Master Harry Hartsed, like many another, found his principles impeded by his practice, and, dropping the question of obedience, observed—

“You are a girl, which alters the question.”

“Ask Father Anselm if a boy has any more right to be disobedient than a girl,” retorted Nella.

“I shall not let you run into danger,” said Harry, firmly.

“Then,” said the girl, bursting into tears, “I shall be very unhappy, and I thought you loved me better. I’ll never forgive you—never. And, oh dear, dear Harry, do help me—do! I don’t want Walter Coplestone and Adela to know about it; but if you are so cruel, I—I think I must ask Walter. He would—”

Perhaps the fact that Nella was a girl did alter the question. Harry yielded, as he usually did, to her strong will and ready tongue, and said—

“Well, what do you want me to do?”

“To wait outside the postern to-morrow at the full of the moon. I can get out, but I can’t get across the moat; so I want you to have your little boat ready, dear Harry. Then, I am not afraid of the forest; but I don’t know the way to the blasted oak, and you do. So you must come, and wait there while I go and see the witch. You will, dear Harry!”
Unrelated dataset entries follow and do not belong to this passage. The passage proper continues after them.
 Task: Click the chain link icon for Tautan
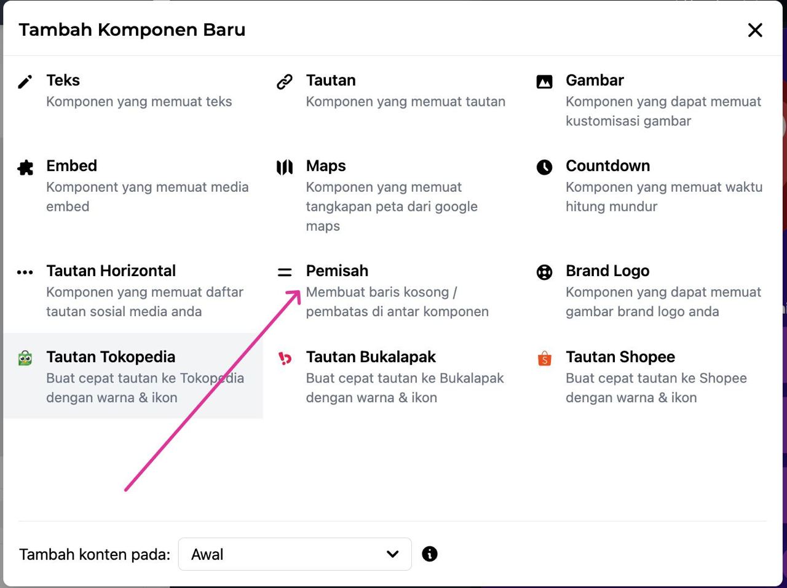tap(285, 82)
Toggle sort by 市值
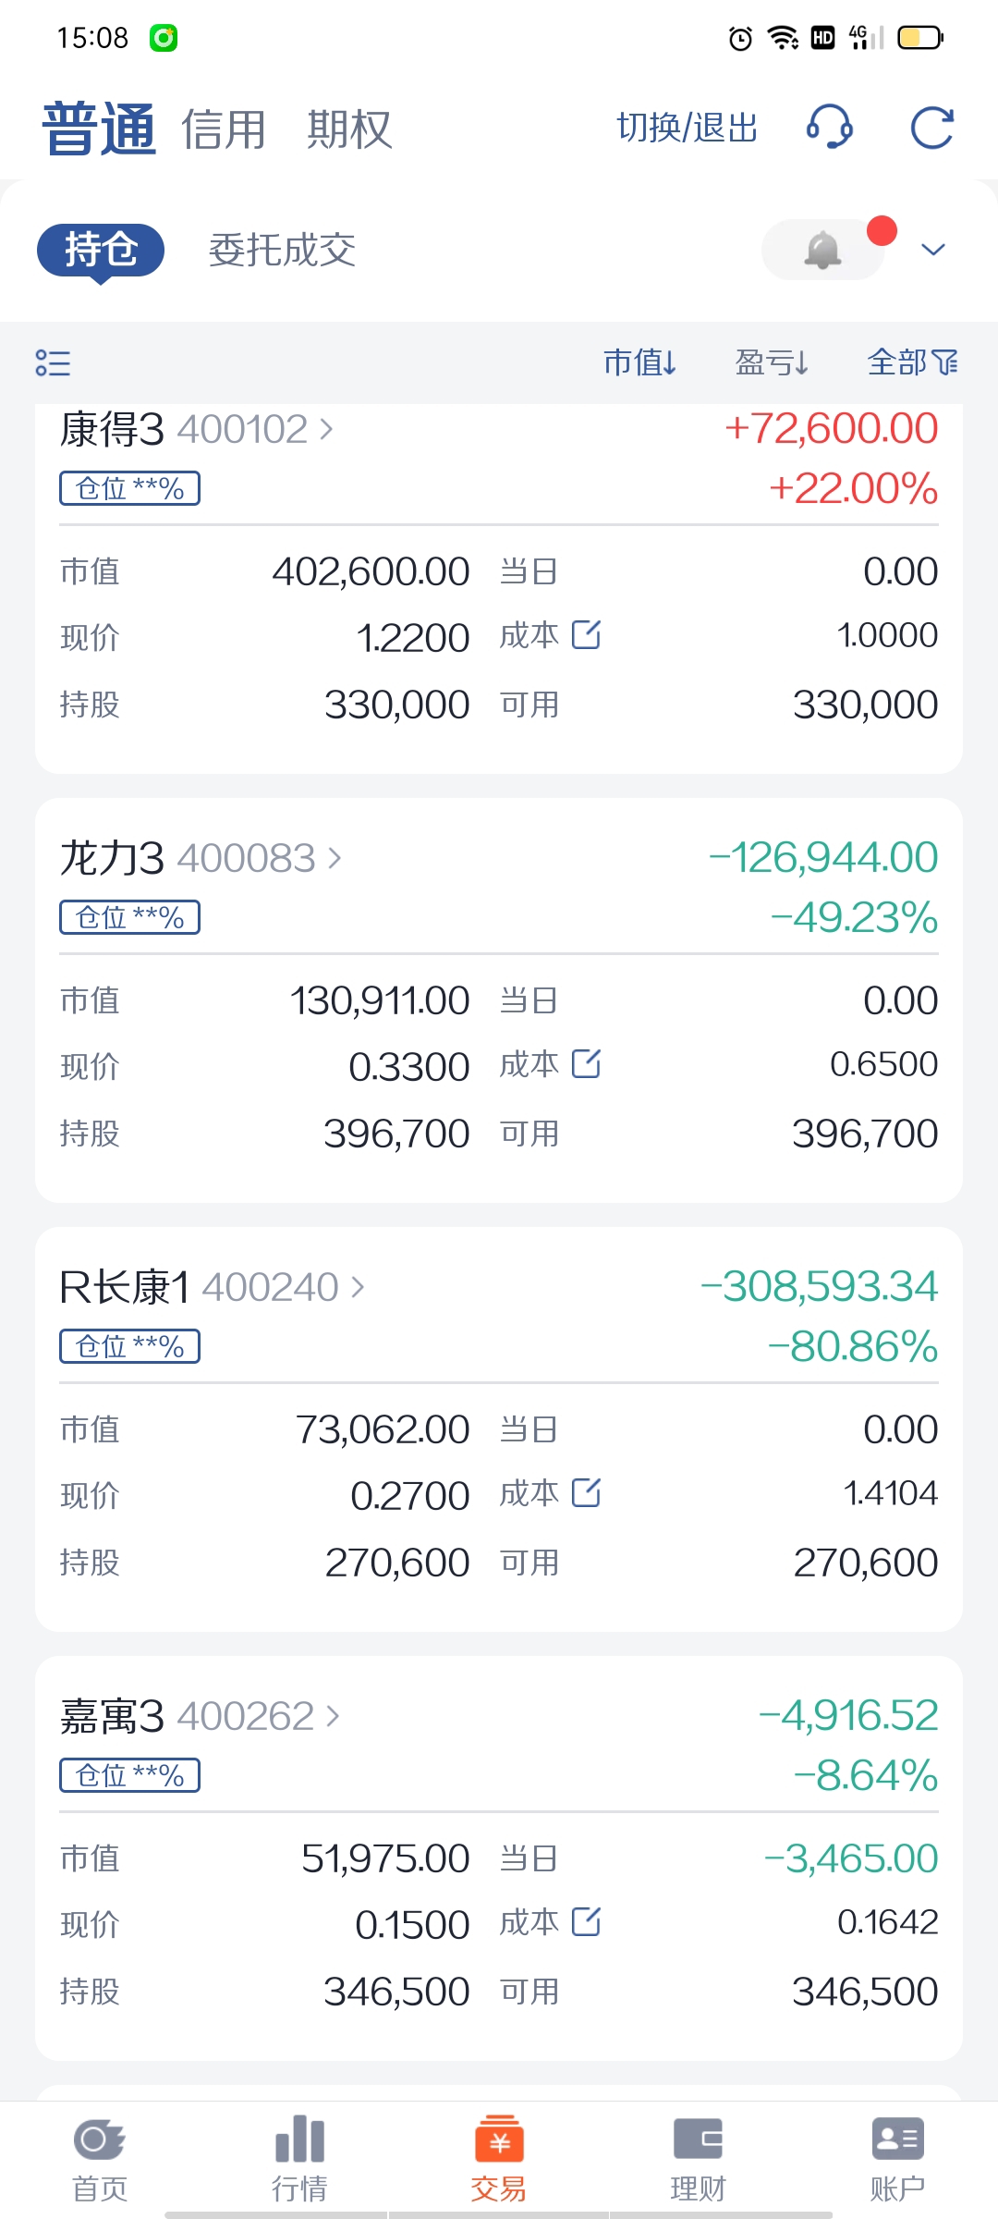The height and width of the screenshot is (2219, 998). (639, 362)
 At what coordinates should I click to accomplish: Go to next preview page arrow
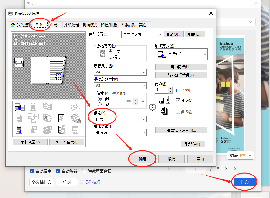tap(226, 168)
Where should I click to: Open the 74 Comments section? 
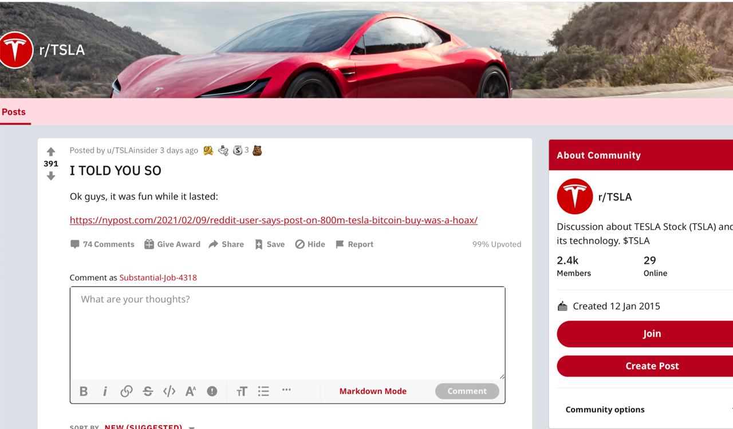103,244
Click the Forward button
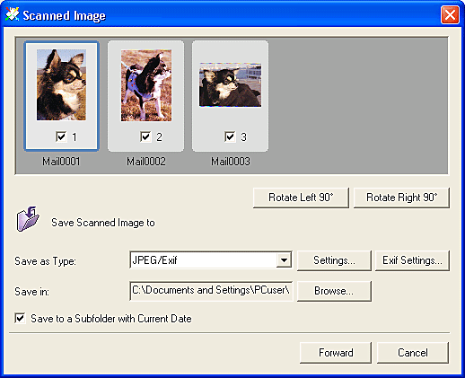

Harry was perfectly aware that Nella was going to do a thing that was both wrong and dangerous; but, alas for his good nature! he hated saying no, and more than one scrape that lay heavy on a tender conscience and truthful spirit had been caused by this weakness. Young as Nella was, she was so much of a woman for her years that he, whose thoughts had hardly yet strayed beyond his boyish round of duties and amusements, could not withstand either her coaxing or her contempt. He admired her more, though he hardly knew if he liked her so well as kind little Adela; but Nella was queen of Northberry Manor, and turned all the young people there round her finger.

Besides, he could not make her give up her plan save by betraying her secret, and he could not let her carry it out alone. In the depths of that untrodden forest, strange things were sometimes seen, and much stranger were imagined. Many a frightened woodman or swineherd had seen a werewolf dash aside into the impenetrable undergrowth, or in a sudden clearance had beheld a gnome or a demon grinning at him from between the trees, had heard the rush of the wild huntsman over his head in the autumn storms, and fled in terror from the haunted spot. No doubt it needed little to suggest these and the like phantoms; but it takes a long time for any race of animals to become extinct, and chance specimens of the wolf and the wild boar may have lingered in forest glades long after they were supposed to be exterminated. And wild men of the woods may have had a real existence in a state of society when maniacs were regarded with superstitious horror, and when these vast forests afforded a refuge for criminals and outlaws of every description.